Since the Stanford study there have been some comments in the legal sphere suggesting that accuracy doesn’t matter that much. One commentator made the point that genAI is like a paralegal, not a senior partner and in effect we should expect inaccuracy. We should expect to have to go back and check everything. But, this misses something essential: while going back to perhaps redraft what has been drafted, or perhaps add additional points that have been missed out – which happens in all hierarchical writing exercises, from the law, to journalism, to management consulting – those higher up in the ‘trust chain’ tend to rely on the information rising up to them as being factually correct.
For example, in journalism an editor will likely rewrite sections of a junior journalist’s article to ‘improve it’. They may remember an older news article that is relevant and insert a mention of it. But, they likely won’t go back and do the interview the junior journalist did all over again to be sure the facts are right. The editor, at some point, has to accept the junior journalist ‘got their facts right’. Otherwise the entire system would grind to a halt. And this is the challenge with genAI – it’s the base layer of truth that has to be relied upon more than anything else.
This site would argue that saying ‘don’t worry about accuracy, genAI is just like a paralegal and a senior lawyer can come back and check everything to be sure’, is not just reckless, it’s unworkable.

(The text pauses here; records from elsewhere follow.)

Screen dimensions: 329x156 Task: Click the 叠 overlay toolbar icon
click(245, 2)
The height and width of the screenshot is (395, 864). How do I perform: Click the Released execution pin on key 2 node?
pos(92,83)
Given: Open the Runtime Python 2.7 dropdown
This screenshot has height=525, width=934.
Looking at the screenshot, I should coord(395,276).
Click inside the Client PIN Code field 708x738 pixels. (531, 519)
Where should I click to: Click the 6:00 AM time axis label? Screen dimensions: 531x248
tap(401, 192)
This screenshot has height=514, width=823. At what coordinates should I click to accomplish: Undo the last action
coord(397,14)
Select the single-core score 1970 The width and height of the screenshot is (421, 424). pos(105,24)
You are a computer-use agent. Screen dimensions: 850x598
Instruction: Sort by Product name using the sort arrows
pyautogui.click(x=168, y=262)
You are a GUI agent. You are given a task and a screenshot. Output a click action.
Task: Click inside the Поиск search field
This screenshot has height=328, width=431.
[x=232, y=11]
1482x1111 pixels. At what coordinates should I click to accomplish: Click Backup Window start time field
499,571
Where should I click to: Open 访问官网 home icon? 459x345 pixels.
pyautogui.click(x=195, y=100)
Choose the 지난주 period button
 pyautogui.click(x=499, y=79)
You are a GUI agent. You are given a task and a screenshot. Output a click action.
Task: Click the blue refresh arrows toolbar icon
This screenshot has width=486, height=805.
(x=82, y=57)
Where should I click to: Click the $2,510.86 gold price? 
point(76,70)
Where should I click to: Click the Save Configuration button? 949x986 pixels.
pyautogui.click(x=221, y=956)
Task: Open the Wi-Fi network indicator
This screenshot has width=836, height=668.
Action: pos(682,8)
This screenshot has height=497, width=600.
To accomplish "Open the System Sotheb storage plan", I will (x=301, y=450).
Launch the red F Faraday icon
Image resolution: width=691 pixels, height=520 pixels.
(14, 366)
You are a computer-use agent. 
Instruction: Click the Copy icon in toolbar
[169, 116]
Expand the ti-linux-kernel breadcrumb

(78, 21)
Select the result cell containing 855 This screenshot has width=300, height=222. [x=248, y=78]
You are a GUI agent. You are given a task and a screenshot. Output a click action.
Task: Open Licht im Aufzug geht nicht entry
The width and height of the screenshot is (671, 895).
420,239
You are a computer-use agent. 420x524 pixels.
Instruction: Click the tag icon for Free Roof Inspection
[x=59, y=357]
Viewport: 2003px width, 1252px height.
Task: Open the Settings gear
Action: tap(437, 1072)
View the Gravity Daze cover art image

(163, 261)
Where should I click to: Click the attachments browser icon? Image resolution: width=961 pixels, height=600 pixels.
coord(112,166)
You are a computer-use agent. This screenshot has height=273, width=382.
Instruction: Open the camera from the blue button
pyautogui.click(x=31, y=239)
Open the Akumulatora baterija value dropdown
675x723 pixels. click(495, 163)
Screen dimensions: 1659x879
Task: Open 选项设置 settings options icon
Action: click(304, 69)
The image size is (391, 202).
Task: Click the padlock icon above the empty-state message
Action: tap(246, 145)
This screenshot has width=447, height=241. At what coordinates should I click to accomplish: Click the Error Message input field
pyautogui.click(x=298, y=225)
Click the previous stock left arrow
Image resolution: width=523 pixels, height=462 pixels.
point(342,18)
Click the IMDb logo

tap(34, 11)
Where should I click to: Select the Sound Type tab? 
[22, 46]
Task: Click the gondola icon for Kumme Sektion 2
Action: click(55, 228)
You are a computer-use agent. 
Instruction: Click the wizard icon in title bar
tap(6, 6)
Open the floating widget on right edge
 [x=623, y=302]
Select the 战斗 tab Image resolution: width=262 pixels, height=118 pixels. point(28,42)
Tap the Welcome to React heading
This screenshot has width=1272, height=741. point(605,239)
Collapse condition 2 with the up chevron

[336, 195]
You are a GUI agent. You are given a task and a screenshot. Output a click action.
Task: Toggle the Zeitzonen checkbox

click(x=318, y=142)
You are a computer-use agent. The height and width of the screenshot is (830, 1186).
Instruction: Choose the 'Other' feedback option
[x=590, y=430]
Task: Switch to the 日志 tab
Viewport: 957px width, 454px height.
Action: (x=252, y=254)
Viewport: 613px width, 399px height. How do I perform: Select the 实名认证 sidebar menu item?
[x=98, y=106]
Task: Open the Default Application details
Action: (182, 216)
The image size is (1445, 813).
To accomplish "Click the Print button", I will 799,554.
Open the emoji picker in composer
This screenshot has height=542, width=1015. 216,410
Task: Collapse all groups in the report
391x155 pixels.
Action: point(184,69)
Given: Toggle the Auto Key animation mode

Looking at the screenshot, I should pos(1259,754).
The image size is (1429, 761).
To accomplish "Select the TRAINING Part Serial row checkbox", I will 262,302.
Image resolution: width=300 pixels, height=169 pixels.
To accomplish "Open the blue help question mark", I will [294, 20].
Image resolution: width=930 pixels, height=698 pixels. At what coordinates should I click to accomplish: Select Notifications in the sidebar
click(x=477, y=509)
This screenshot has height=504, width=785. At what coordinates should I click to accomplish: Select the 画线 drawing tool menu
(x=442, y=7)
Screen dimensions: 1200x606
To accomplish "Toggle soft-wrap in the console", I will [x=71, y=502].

As noted, style and additional information can be added by those who are more senior and experienced. But, base facts tend to be trusted, as if you doubt all of those that juniors have worked on then what is the point in employing them? And in turn, if those juniors have relied on a genAI system that cannot be trusted, then we are in a real mess.
Where Do We Go From Here?
The move to create shared and public benchmarks is a great move. Companies such as Thomson Reuters and LexisNexis have both the resources and a common interest in getting this done.
However, they will need to take into account the above variations in need. Secondly, this will only work if everyone uses those benchmarks. In 2016, this site asked several AI companies if they would do a ‘bake off’ together, to show where they stood on accuracy. None of the major ones would do it. The reason: fear that a rival would look more accurate than they did.
Of course, if TR and Lexis and some other large legal tech companies can set a standard then other companies may feel compelled to join in, as if they refuse to then they will not look so good in the eyes of the market. That said, there are one or two legal tech companies in the market right now that hardly ever even speak to the press (hi Harvey!), let alone may perhaps want to be publicly transparent about their performance levels.
To conclude, this is not going to be an easy task. But, it will be an essential one. As we move from the initial amazement at what genAI can do in relation to legal’s ‘low hanging fruit’, and seek to integrate it at scale throughout a large part of the legal production line, we need to be confident as a sector in its accuracy and how we measure that.
Common, shared standards are therefore going to be essential. The hard part is going to be on agreeing what these should be and how they should be applied to all the things that legal genAI can do.
But, we will have to do this if genAI is to be all it can be in the legal world.